Stored items
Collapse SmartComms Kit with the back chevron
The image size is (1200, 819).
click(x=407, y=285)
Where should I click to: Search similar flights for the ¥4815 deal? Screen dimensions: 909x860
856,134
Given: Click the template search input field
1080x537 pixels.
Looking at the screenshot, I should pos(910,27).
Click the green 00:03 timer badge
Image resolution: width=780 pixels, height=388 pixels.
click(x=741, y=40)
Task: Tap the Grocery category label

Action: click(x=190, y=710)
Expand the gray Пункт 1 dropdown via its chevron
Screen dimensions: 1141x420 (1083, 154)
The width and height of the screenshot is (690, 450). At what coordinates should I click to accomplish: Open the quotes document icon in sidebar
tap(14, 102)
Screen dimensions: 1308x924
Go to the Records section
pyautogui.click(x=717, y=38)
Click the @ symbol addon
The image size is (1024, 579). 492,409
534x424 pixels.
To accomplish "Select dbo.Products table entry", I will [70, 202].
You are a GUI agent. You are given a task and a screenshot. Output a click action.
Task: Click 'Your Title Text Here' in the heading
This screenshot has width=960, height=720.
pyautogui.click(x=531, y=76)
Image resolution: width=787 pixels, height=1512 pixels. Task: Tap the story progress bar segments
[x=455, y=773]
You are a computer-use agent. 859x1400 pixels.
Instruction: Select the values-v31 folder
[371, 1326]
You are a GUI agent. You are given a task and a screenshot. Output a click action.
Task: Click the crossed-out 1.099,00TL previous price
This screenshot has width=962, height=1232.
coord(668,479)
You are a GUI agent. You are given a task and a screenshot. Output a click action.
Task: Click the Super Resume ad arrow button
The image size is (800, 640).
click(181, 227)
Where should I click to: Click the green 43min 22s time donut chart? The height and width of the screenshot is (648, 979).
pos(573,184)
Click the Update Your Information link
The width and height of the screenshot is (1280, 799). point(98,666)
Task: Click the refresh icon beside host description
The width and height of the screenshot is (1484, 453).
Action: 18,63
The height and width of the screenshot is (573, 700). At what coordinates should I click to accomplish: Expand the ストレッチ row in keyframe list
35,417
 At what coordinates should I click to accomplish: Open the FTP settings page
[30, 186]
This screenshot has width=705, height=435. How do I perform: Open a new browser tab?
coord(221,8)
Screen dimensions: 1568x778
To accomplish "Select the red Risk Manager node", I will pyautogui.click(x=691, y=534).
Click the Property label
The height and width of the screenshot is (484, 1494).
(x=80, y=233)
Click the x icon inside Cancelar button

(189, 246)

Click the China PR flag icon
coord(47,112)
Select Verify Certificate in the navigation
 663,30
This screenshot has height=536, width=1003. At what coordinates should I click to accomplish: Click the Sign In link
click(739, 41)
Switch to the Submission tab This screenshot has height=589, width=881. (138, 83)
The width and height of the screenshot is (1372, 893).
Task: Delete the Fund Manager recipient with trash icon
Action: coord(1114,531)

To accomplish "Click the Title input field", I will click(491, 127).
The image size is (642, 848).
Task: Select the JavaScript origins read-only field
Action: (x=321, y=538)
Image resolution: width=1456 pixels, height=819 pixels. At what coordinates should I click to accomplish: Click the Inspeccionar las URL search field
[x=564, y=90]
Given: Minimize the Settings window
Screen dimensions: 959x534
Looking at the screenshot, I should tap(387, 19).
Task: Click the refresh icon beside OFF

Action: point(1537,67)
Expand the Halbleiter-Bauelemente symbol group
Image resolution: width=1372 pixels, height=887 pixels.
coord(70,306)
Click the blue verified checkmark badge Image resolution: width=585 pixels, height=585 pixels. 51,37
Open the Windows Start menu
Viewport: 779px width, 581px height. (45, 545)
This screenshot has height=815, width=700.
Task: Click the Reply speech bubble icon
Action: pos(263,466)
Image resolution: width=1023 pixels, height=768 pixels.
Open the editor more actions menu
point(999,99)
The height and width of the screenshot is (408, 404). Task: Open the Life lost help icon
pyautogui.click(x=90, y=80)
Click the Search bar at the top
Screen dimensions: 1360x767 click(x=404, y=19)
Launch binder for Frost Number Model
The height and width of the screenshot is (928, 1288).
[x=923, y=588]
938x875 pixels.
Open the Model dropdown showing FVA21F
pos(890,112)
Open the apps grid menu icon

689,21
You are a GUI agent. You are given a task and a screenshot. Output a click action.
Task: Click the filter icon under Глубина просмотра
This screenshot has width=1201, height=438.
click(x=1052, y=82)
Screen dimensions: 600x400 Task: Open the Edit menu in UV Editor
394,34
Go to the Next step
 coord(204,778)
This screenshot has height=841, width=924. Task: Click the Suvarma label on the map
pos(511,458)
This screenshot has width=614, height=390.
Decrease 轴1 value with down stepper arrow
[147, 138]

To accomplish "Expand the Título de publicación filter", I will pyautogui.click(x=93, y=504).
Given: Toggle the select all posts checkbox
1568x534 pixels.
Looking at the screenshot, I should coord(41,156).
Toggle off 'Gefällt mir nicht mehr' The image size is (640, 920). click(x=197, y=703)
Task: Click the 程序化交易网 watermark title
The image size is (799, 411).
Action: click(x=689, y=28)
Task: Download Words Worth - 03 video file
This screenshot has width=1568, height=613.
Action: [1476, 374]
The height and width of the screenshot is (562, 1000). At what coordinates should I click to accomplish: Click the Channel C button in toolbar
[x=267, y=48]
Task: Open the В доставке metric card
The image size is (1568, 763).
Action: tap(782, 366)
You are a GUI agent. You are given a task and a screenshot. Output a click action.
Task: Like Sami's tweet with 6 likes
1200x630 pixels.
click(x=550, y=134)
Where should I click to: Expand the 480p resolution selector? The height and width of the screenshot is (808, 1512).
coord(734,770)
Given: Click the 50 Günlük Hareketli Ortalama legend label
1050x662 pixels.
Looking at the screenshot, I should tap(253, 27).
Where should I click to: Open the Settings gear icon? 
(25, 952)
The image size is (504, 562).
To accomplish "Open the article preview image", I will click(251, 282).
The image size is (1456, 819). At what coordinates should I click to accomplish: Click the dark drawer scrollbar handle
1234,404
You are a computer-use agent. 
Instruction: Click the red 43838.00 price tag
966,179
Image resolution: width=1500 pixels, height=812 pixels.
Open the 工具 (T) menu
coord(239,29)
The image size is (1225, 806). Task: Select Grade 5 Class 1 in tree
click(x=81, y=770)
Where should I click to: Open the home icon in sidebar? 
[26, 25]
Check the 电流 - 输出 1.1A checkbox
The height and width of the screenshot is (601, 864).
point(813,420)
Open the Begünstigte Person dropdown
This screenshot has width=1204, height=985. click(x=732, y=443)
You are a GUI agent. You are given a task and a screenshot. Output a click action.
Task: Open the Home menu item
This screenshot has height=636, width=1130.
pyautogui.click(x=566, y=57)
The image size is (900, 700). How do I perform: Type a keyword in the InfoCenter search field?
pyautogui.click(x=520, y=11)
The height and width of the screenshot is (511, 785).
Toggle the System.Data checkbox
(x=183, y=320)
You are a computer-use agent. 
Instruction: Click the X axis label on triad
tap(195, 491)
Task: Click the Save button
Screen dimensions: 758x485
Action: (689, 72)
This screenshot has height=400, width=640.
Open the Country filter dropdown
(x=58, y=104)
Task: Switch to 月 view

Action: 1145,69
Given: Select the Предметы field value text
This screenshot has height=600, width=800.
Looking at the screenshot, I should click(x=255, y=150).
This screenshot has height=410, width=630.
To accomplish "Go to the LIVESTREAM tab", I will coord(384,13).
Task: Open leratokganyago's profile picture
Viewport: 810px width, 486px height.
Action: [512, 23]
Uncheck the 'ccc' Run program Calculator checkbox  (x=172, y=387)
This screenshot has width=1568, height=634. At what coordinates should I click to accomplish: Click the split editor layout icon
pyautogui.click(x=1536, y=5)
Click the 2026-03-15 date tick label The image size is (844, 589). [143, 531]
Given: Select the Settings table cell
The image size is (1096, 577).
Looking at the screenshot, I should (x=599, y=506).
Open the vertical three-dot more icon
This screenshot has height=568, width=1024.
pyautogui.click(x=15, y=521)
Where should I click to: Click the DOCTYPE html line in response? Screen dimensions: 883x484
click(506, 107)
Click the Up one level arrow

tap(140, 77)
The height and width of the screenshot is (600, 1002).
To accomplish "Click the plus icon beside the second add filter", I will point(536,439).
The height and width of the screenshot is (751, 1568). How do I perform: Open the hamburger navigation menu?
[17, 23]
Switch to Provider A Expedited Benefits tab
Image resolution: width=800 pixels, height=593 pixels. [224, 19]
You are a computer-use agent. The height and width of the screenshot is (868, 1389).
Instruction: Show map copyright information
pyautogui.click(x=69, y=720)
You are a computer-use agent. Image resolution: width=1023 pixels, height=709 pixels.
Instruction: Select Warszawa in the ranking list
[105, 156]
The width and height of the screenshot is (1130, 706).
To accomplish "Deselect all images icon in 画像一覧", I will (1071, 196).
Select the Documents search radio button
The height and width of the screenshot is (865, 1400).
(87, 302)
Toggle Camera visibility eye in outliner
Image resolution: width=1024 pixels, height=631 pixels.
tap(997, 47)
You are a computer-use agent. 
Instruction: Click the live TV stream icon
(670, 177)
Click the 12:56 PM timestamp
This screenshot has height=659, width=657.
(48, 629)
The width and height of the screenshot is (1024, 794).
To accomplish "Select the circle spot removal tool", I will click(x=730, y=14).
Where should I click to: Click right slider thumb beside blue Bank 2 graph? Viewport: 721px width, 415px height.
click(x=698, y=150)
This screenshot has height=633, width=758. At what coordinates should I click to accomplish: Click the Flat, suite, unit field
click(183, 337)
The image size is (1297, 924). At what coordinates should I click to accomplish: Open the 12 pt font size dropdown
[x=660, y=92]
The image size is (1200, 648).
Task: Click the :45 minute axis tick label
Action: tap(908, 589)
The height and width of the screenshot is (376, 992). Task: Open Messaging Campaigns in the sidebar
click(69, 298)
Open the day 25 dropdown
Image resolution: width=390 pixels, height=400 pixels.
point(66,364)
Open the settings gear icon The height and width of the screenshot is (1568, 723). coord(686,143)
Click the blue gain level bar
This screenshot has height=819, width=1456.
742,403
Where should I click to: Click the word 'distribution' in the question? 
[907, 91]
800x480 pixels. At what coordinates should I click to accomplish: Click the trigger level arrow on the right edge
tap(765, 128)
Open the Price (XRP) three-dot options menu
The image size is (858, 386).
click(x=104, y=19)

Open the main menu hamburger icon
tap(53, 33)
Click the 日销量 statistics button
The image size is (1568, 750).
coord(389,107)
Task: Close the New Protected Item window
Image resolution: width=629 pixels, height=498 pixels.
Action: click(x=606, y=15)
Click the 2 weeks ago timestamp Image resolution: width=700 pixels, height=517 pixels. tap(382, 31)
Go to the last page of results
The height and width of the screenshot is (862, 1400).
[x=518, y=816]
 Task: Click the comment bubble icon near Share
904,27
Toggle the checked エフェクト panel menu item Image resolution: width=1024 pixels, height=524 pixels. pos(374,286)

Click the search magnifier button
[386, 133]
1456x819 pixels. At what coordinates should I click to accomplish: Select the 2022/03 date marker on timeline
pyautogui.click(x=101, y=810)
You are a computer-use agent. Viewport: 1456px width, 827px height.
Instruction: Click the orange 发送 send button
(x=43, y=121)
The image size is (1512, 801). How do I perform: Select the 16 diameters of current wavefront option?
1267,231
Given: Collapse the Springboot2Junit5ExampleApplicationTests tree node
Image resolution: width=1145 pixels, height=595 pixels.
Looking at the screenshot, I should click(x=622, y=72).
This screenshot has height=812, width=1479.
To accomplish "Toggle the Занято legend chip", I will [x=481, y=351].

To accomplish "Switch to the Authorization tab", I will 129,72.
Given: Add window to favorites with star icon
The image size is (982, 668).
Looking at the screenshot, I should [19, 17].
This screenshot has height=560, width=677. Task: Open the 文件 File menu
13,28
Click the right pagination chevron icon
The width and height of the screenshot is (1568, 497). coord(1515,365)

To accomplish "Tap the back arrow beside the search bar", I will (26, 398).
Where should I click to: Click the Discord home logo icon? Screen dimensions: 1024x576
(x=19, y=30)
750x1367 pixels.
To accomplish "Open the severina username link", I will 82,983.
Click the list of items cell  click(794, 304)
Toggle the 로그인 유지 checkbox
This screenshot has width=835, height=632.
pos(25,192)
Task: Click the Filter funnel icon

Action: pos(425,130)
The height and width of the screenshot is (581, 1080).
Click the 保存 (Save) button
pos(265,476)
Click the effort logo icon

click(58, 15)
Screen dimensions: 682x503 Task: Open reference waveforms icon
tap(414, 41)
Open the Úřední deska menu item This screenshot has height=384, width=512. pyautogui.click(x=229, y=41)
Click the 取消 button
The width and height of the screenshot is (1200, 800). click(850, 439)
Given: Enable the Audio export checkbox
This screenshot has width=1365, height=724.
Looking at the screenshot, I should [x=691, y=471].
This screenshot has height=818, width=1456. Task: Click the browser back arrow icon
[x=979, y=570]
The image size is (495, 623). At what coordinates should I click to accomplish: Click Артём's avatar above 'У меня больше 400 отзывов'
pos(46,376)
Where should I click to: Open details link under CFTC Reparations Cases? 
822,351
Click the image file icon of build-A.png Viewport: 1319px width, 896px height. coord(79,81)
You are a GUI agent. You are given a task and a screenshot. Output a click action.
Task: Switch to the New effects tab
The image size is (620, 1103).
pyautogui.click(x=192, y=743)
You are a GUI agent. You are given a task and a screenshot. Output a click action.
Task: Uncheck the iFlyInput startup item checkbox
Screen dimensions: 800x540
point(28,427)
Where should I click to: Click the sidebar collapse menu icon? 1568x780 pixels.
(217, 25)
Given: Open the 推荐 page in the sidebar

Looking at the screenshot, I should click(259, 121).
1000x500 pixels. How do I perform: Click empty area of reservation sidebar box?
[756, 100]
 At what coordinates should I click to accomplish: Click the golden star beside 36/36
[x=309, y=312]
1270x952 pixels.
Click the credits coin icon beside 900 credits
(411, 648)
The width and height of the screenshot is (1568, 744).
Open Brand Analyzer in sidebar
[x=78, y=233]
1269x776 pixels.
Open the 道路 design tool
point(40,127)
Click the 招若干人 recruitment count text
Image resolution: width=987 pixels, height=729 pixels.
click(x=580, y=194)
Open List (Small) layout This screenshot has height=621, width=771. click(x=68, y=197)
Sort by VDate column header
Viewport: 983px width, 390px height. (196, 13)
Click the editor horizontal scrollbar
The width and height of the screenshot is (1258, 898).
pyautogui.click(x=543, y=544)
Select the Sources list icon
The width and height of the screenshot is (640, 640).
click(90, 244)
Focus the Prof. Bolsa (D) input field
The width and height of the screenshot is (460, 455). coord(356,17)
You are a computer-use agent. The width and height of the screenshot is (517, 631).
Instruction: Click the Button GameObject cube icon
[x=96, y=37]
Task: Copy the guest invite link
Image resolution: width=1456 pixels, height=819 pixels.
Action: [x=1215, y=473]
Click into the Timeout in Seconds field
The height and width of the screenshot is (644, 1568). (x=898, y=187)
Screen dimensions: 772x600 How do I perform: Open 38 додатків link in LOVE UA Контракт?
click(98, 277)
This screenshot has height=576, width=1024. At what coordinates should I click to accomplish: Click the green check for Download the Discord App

§ **The problem**: Your answer must be a single number: the count of lines in these records that contain "badge".

§ **Problem solution**: 2